Example Usage with Synthetic Data

Below is a short script you can run to see LM-DiskANN in action. We’ll:

  1. Create an index for dim=5 vectors.
  2. Insert a few vectors—some with user keys, some without.
  3. Search for a known vector.
  4. Delete by either numeric ID or user key.
using LMDiskANN  
using Random

# 1 make an index with dimension 5
dim = 5
index = create_index("example_index", dim)

# 2 insert a couple of random vectors
vec1 = rand(Float32, 5)
(key1, id1) = ann_insert!(index, vec1)
@show key1, id1   # e.g. might be ("1", 1) if no user key was specified

# insert a vector with a user key
vec2 = rand(Float32, 5)
(user_key, id2) = ann_insert!(index, vec2; key="my_special_vector")
@show user_key, id2  # e.g. ("my_special_vector", 2)

# 3 search for vec1
results = search(index, vec1, topk=3)  # returns an array of (maybeKey, ID)
println("Search results for vec1 = ", results)

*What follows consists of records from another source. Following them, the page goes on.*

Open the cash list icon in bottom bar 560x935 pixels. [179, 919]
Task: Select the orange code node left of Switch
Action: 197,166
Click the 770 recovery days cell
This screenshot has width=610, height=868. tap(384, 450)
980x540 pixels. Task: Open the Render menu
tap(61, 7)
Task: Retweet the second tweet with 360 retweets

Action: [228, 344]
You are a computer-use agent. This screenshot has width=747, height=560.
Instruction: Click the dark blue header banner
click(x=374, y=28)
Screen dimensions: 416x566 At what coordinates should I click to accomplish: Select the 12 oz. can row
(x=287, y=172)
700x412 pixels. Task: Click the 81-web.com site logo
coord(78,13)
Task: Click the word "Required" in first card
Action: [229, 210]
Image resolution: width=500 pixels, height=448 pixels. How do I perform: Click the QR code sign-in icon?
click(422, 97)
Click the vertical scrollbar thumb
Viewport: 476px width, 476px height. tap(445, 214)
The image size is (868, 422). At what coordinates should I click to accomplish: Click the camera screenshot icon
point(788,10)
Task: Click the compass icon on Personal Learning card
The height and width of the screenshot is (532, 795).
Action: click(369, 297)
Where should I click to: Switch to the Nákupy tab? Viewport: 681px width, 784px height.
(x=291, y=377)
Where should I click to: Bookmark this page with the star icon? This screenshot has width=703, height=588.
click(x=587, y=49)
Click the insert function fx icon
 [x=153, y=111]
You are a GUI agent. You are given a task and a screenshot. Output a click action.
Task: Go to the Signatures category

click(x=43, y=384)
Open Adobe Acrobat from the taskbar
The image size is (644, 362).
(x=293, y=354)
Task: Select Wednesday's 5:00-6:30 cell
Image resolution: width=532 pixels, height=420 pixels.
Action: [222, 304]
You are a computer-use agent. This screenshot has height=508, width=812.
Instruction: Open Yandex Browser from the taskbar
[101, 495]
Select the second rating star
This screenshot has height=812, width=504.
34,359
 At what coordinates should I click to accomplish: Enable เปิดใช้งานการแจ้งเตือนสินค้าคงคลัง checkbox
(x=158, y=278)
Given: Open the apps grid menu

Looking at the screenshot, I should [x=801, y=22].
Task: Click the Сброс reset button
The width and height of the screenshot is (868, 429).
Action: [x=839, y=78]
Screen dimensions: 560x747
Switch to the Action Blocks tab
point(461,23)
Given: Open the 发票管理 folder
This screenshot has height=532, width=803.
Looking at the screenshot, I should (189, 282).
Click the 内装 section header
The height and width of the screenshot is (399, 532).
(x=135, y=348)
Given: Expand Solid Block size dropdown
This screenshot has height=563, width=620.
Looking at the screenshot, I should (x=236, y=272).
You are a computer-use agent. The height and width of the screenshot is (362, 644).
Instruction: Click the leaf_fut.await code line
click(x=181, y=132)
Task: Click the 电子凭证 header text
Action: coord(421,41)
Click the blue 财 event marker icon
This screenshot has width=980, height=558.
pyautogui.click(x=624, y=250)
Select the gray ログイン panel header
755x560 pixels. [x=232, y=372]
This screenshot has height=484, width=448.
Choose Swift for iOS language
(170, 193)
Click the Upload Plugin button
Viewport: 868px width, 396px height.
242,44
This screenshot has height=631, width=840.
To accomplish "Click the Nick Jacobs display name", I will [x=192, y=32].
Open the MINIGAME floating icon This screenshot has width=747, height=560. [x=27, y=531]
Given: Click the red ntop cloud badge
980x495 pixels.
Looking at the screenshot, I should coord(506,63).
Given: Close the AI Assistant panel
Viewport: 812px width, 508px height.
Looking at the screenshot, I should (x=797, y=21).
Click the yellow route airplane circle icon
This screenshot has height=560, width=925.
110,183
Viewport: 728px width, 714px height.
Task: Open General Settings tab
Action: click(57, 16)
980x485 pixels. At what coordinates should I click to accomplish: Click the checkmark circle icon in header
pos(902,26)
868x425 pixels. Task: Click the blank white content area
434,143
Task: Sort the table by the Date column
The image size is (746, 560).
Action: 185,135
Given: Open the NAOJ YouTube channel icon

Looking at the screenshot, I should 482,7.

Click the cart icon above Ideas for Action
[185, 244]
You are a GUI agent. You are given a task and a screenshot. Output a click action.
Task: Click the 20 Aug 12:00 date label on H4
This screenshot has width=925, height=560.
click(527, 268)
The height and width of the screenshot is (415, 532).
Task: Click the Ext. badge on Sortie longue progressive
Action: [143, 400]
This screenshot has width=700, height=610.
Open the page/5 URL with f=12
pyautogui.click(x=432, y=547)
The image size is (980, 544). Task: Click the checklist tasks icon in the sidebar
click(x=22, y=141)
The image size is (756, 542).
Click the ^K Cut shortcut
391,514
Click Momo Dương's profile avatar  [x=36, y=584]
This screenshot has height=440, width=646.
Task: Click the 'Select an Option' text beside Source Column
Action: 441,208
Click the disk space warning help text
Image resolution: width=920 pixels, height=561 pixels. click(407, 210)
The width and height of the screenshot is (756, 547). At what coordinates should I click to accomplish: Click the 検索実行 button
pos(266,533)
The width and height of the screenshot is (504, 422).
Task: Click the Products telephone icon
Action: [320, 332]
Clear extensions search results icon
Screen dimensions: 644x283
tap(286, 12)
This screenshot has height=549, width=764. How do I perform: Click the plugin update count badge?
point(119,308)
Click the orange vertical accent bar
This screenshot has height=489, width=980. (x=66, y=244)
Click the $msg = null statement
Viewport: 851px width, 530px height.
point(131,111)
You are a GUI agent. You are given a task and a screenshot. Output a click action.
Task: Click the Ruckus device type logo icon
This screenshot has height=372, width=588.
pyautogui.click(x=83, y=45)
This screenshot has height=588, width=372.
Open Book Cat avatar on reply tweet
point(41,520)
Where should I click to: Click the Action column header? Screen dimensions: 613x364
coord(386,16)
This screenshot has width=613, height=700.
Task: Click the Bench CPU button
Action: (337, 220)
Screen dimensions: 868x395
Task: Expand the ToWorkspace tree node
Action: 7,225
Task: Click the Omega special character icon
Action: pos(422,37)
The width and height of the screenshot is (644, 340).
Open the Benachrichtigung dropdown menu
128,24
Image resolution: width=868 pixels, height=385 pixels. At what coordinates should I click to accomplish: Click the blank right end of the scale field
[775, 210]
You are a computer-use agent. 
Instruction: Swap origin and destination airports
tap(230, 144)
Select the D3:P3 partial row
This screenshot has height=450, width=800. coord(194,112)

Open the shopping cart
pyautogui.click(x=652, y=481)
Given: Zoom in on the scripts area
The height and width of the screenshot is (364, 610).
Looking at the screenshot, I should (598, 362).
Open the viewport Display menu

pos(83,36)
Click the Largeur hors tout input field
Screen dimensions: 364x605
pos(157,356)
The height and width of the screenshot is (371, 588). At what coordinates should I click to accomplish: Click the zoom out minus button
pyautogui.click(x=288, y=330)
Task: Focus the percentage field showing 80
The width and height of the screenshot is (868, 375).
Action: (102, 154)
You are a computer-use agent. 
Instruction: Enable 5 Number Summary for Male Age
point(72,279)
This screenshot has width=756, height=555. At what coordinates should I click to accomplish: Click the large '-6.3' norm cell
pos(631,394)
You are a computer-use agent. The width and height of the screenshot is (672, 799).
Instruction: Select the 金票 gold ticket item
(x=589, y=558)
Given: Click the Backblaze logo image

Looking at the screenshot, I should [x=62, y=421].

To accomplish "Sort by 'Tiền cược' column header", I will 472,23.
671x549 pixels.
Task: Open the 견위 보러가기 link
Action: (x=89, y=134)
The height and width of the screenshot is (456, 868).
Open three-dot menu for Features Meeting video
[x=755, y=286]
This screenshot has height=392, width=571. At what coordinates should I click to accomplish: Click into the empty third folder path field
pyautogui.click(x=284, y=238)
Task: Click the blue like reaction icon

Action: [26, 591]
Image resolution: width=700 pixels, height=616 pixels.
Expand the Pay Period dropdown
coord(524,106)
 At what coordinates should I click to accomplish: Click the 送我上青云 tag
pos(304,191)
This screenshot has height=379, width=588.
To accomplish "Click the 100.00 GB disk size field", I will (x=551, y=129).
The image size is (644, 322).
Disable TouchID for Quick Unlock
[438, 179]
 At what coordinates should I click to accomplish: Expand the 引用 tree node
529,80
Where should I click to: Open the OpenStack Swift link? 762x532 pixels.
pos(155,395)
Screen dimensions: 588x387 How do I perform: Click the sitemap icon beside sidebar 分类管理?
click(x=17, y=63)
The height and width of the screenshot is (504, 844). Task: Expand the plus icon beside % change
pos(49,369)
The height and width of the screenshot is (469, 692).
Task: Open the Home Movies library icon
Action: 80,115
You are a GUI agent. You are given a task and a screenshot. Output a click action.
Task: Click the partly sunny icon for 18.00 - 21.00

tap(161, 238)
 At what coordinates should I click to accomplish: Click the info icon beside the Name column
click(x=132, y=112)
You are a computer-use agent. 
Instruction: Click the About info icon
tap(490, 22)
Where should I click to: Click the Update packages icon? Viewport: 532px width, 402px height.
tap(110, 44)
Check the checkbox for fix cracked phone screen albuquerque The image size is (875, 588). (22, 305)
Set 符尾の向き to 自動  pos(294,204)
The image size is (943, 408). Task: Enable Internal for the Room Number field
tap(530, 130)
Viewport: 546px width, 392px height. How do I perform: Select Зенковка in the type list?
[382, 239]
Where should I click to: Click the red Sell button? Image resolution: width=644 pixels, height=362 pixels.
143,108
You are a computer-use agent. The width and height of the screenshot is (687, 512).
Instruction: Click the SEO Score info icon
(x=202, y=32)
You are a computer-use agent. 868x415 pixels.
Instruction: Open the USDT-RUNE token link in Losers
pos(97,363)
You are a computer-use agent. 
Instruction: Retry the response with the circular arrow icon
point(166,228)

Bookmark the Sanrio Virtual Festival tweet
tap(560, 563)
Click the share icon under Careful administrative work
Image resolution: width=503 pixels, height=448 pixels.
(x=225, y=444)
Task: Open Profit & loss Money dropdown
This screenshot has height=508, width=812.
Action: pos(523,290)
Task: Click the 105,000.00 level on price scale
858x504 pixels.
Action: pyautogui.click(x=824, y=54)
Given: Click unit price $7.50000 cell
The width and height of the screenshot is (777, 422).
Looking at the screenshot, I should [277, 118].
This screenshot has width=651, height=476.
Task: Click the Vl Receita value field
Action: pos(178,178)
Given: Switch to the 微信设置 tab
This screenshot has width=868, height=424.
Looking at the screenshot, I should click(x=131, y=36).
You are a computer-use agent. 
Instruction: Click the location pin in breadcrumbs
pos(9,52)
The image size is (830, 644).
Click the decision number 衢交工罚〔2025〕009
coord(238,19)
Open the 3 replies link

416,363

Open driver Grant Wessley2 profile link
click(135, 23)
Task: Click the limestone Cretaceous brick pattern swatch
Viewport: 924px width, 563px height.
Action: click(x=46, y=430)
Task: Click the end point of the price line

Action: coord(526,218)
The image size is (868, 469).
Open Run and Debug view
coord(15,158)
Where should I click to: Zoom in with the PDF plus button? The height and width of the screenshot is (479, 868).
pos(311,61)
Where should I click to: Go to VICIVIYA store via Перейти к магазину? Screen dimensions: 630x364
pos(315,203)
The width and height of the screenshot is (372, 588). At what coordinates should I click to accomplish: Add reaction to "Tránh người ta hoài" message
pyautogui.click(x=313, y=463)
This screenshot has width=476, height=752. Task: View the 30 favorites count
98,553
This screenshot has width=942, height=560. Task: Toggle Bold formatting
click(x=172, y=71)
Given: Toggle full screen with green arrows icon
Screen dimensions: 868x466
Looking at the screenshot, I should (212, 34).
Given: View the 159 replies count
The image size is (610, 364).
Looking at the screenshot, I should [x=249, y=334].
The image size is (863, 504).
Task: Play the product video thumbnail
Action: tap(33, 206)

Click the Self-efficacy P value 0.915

# 4 retrieve the actual embedding from the index by numeric ID
retrieved_vec1 = get_embedding_from_id(index, id1)
println("retrieved_vec1 == vec1 ? ", all(retrieved_vec1 .== vec1))

# retrieve by user key
retrieved_vec2 = get_embedding_from_key(index, "my_special_vector")
println("retrieved_vec2 == vec2 ? ", all(retrieved_vec2 .== vec2))

# 5 delete an entry
ann_delete!(index, id1) # by numeric ID
ann_delete!(index, "my_special_vector") # by user key

# 6 confirm they're gone (search or retrieval should fail)
println("After deletions, search(vec1) => ", search(index, vec1, topk=3))
try
    get_embedding_from_id(index, id1)
catch e
    println("Caught an expected error when retrieving a deleted vector: ", e)
end

Example real data embeddings from GLoVe and usage

Build a 10 000-word cosine LM-DiskANN index and explore semantic neighbours using embedding vectors from GLoVe.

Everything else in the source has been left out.